Verteidiger Alexander Klein sagte, sein Mandant sei erleichtert, dass keine besondere Schwere der Schuld festgestellt worden sei und das Urteil ihm eine Perspektive nach 15 Jahren lasse. Allerdings würden darin die psychische Verfassung und die besonderen Tatumstände nicht richtig gewürdigt. Daher werde auch die Verteidigung prüfen, ob sie Revision beantragen wolle.

In der sechsmonatigen Verhandlung spielte die Frage nach der Täterschaft keine große Rolle, da sie von Anfang an unstrittig war. Mario N. hatte gestanden, sich aus Wut darüber, dass der junge Kassierer ihm ohne Corona-Maske kein Bier verkaufen wollte, zu Hause eine Waffe geholt und ihm bei einem erneuten Besuch in der Tankstelle in die Stirn geschossen zu haben. Zudem gab es Videoaufnahmen von der Tat. Für den Revolver hatte er keinen Waffenschein, deswegen wurde er auch wegen illegalen Waffenbesitzes verurteilt. Die Mutter des 20 Jahre alten Opfers hatte als Nebenklägerin an dem Prozess teilgenommen.

Mordmerkmale und die Steuerungsfähigkeit des Angeklagten

Strittig blieb, ob Mario N. aus niedrigen Beweggründen und Heimtücke gehandelt hat und ob eine besondere Schwere der Schuld vorliegt. Für die Staatsanwaltschaft und die Anwältin der Mutter des Opfers, die als Nebenklägerin an dem Prozess teilnahm, stand dies zweifelsfrei fest. Die Verteidigung dagegen sah die Mordmerkmale Heimtücke und niedrige Beweggründe nicht gegeben.

Idar-Oberstein: Mario N. (rechts) spricht vor dem Landgericht mit einem seiner Verteidiger.

Mario N. (rechts) spricht vor dem Landgericht mit einem seiner Verteidiger.

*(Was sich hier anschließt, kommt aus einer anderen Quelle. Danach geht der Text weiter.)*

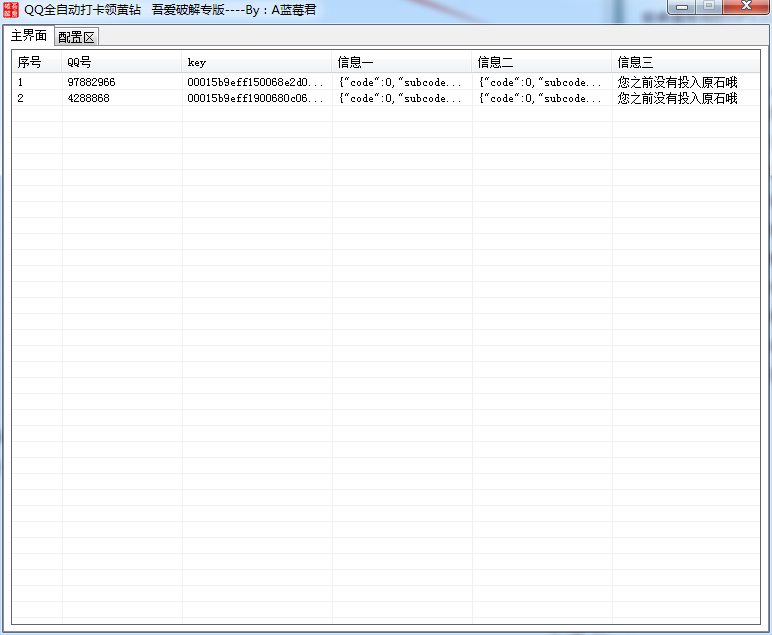Minimize the QQ auto check-in window
Image resolution: width=772 pixels, height=635 pixels.
point(683,8)
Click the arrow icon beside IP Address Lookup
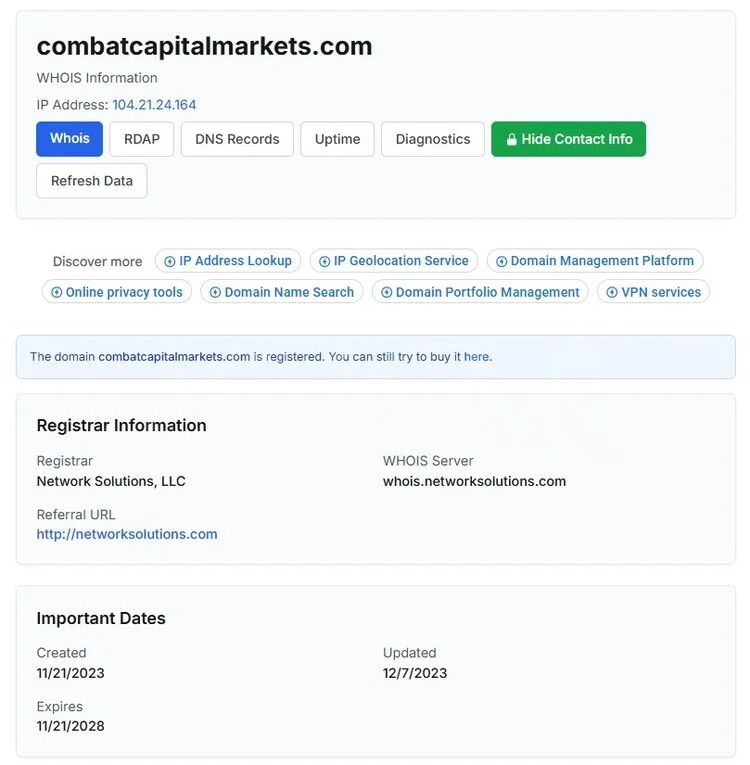Screen dimensions: 750x765 [169, 262]
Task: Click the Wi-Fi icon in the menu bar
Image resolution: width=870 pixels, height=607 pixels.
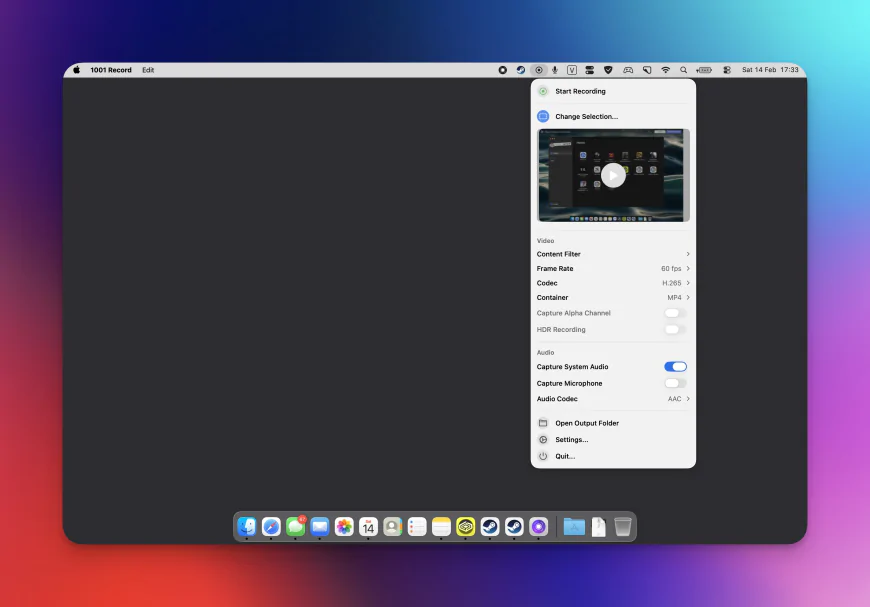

(Foto: Sebastian Gollnow/dpa)

Auch die Bewertung der Steuerungsfähigkeit spielte in dem Prozess eine wichtige Rolle. Nach Ansicht von Staatsanwaltschaft und Nebenklage war der Angeklagte trotz erheblichen Alkoholkonsums bei der Tat voll schuldfähig. Gründe für mildernde Umstände sah sie nicht, die Verteidigung dagegen schon. Der Angeklagte hatte in seiner letzten Erklärung vor der Urteilsverkündung noch einmal betont, wie sehr ihm die Tat leidtue. Die Richter befanden, dass die beiden Mordmerkmale gegeben seien und sehen den Angeklagten als voll schuldfähig an. Das Urteil ist noch nicht rechtskräftig, Verteidigung und Staatsanwaltschaft können dagegen in Revision gehen.